Lloyd Brian G., MMSI's Chief Legal Officer and Secretary, purchased shares for the first time as an open-market buyer in the 36-month record, a meaningful shift from his prior role as a seller. This purchase arrives while the stock trades substantially below its 52-week high and has declined over the past three months, yet the company remains profitable with growing revenue. What distinguishes this trade is the cluster pattern: four insiders bought within a two-week window, suggesting multiple executives saw value at these lower levels. Importantly, Lloyd's prior two sales showed conflicting timing signals—well-timed over a longer horizon as the stock fell, but one was poorly timed as the stock initially rose afterward—making his return to buying particularly noteworthy. This is not routine rebalancing but a regime change: a C-suite executive switching from net seller to buyer while the stock faces headwinds.
CEO Martha Goldberg Aronson purchased 2,000 shares at market price as stock trades well below recent highs, joining coordinated insider buying pattern.
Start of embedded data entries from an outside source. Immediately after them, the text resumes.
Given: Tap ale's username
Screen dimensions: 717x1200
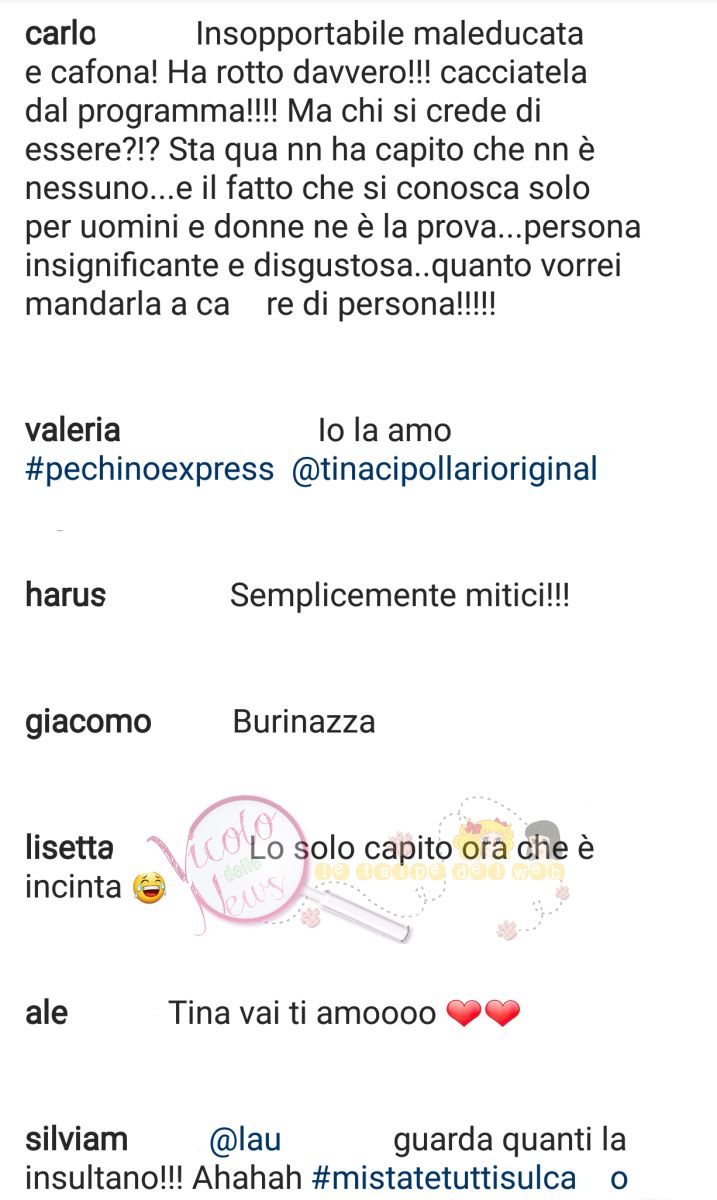Looking at the screenshot, I should coord(46,1013).
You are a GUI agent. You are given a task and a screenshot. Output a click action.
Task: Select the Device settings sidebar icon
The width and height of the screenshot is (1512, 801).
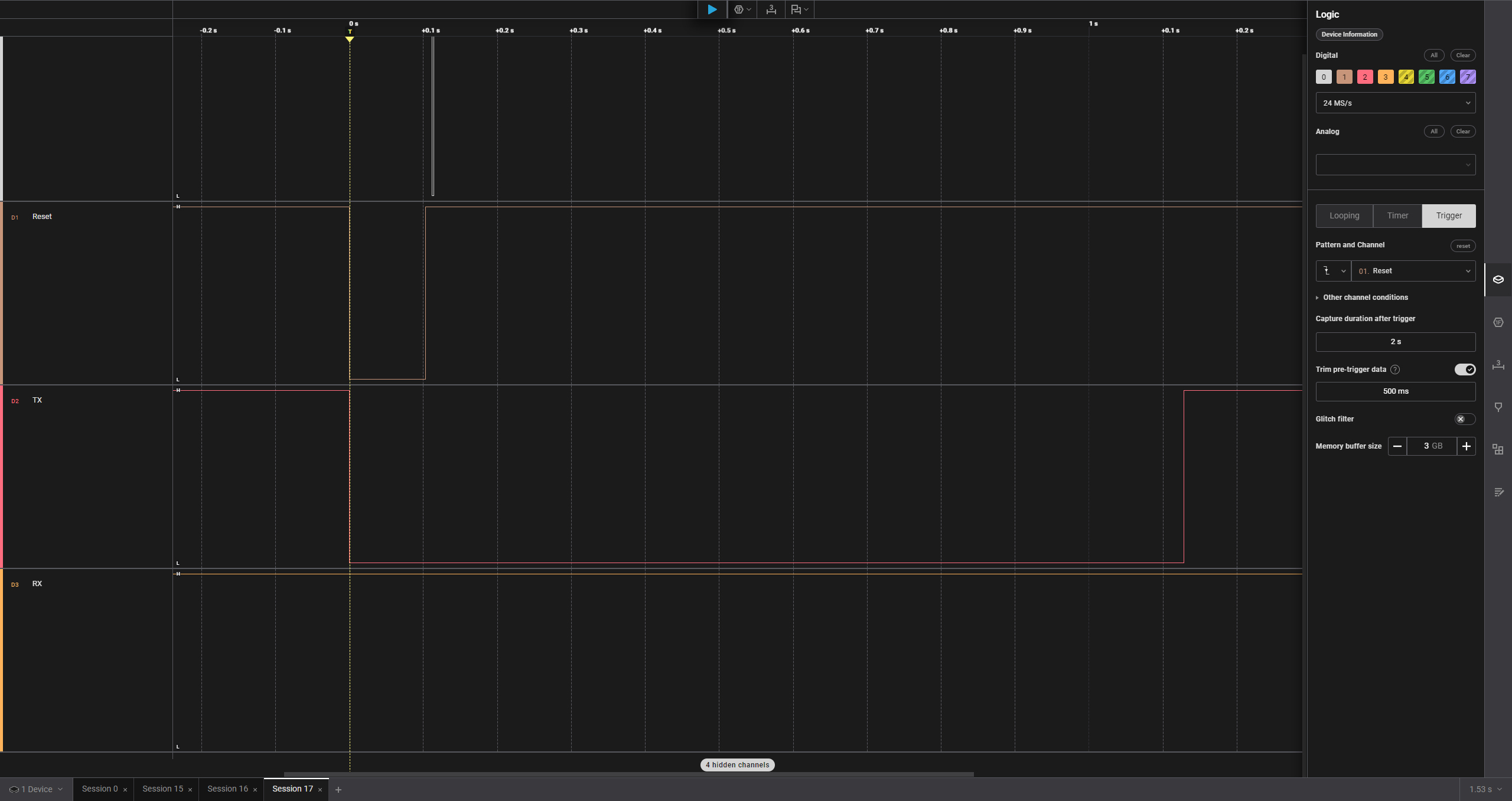[x=1498, y=280]
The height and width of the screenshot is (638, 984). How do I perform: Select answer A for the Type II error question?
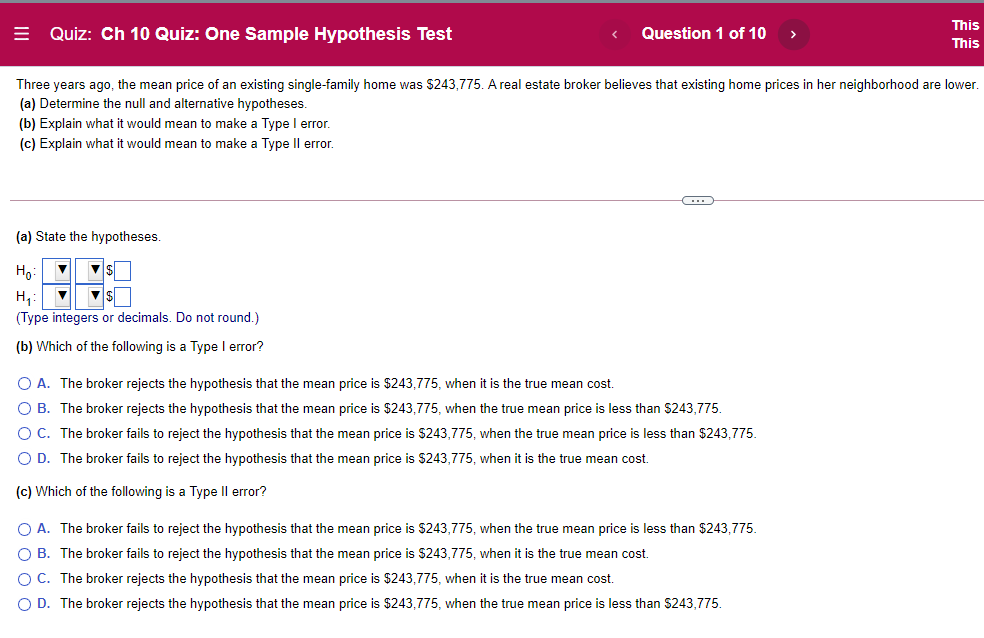click(x=23, y=528)
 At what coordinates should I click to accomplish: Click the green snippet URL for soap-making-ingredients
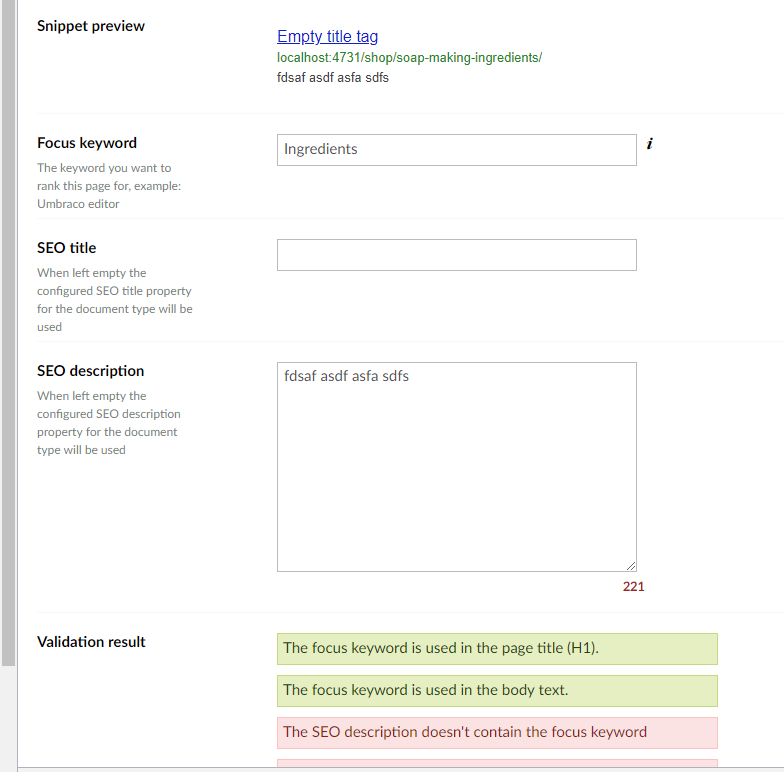pos(410,58)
Martha Goldberg Aronson, the company's President and CEO, is deploying personal capital to purchase shares while Merit Medical trades significantly below its recent highs—a convergence that suggests conviction rather than momentum chasing. Her purchase adds to a cluster of insider buying activity within the same window, indicating that multiple insiders are interpreting the pullback as an opportunity. As someone with direct operational knowledge of the business, her timing coincides with a company that remains solidly profitable with expanding revenue, even as the stock has pulled back sharply. This is particularly notable because the CEO has a measured history of share acquisitions—her prior purchase roughly two years ago signals consistency in her approach. The combination of leadership capital deployment, broad-based insider buying, and solid underlying financials during a period of price weakness frames this as strategic accumulation rather than opportunistic trading.
MMSI CFO Parra buys 1,500 shares as stock trades well below highs; reverses pattern of five consecutive sales with buy conviction at depressed valuation.
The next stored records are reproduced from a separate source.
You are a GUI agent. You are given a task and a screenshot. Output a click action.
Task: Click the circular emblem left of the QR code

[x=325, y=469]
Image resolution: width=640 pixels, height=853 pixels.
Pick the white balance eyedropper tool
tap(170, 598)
Raul Parra Jr., the company's CFO, has reversed course sharply: after five consecutive sales of MMSI stock dating back to November 2024, he is now buying—a notable shift in insider behavior. The timing underscores conviction: the stock is trading well below its recent highs and has declined meaningfully over the past three months, creating a window where capital deployment carries real conviction rather than momentum. Parra's prior sales showed mixed timing—some well-timed exits that preceded declines, but others where the stock rose after his sales—suggesting he does not have a perfect track record reading MMSI's direction. That context makes the current buy more significant: he is purchasing at prices substantially lower than the recent peak, and the company itself remains profitable with solid revenue growth, providing a fundamental floor beneath the purchase. This is a credible signal of insider confidence in valuation, though not a guaranteed predictor given his mixed prior history in this exact stock.
CHRO Michel Voigt bought 2,250 shares as stock trades well below 52-week highs; prior track record shows one poorly-timed sale.
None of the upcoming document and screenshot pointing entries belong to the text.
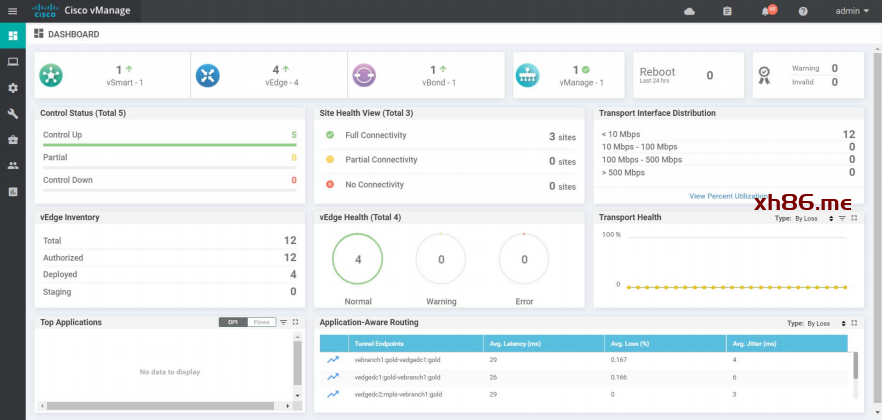Screen dimensions: 882x420
Task: Click the Maintenance briefcase icon in sidebar
Action: point(13,139)
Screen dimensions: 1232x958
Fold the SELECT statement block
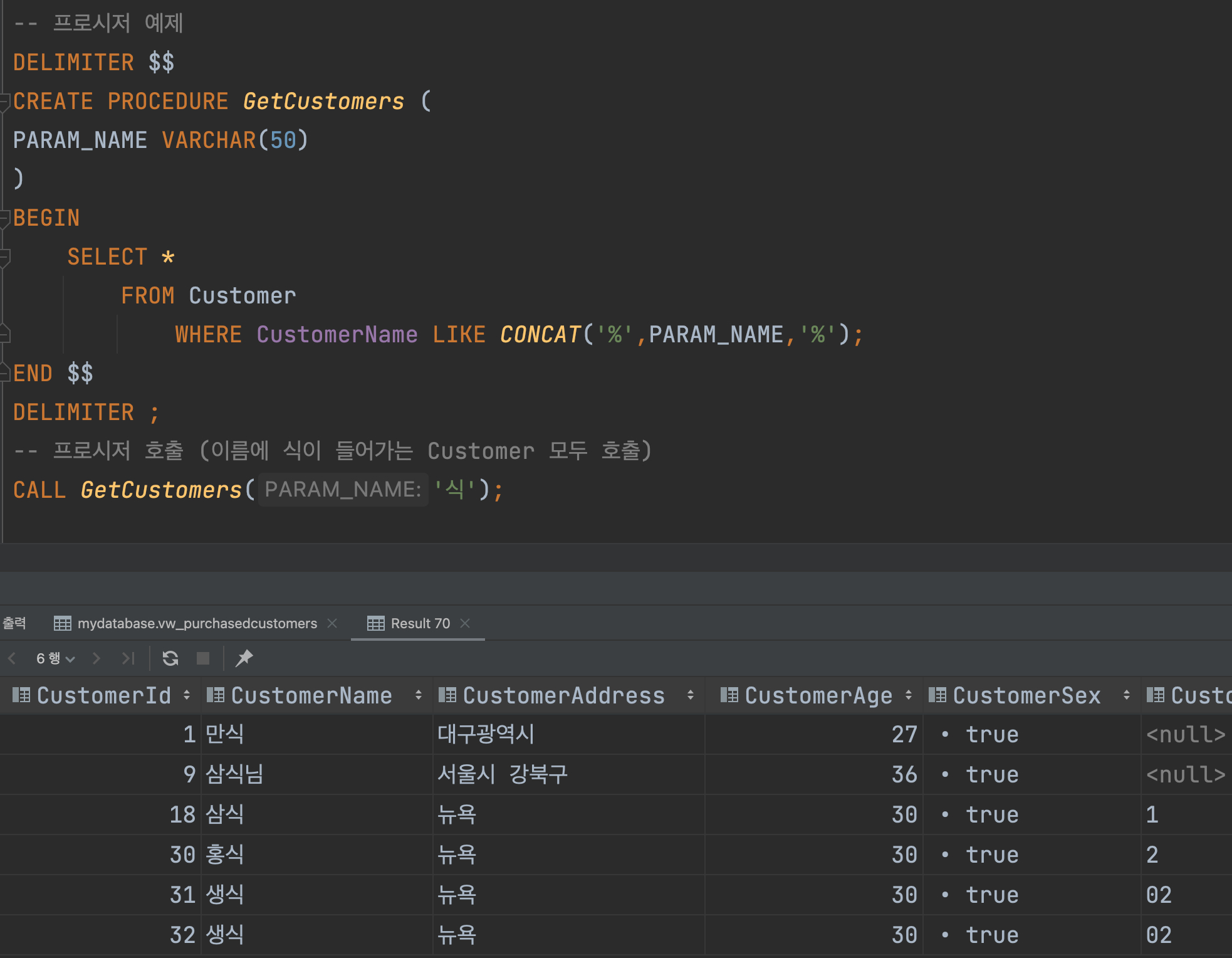(x=4, y=257)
Michel Voigt, the Chief Human Resources Officer of Merit Medical, made a substantial open-market purchase of shares at a time when the stock has declined meaningfully from its highs and fallen over a recent three-month window. The company itself remains solidly profitable with solid revenue growth, suggesting the operational fundamentals have not deteriorated despite the recent pullback. Voigt's prior track record includes one sale that preceded further gains in the stock, indicating he has not demonstrated strong timing on exits in this company. This buy represents his first open-market purchase on record—adding to zero prior buys—which makes the purchase notable as a reversal of his prior activity pattern. While a CHO's view may carry less weight than a CEO or CFO would, a C-suite executive buying during a downturn when holding no prior conviction buys could signal belief that the stock's recent weakness is overdone relative to the company's profitable operations.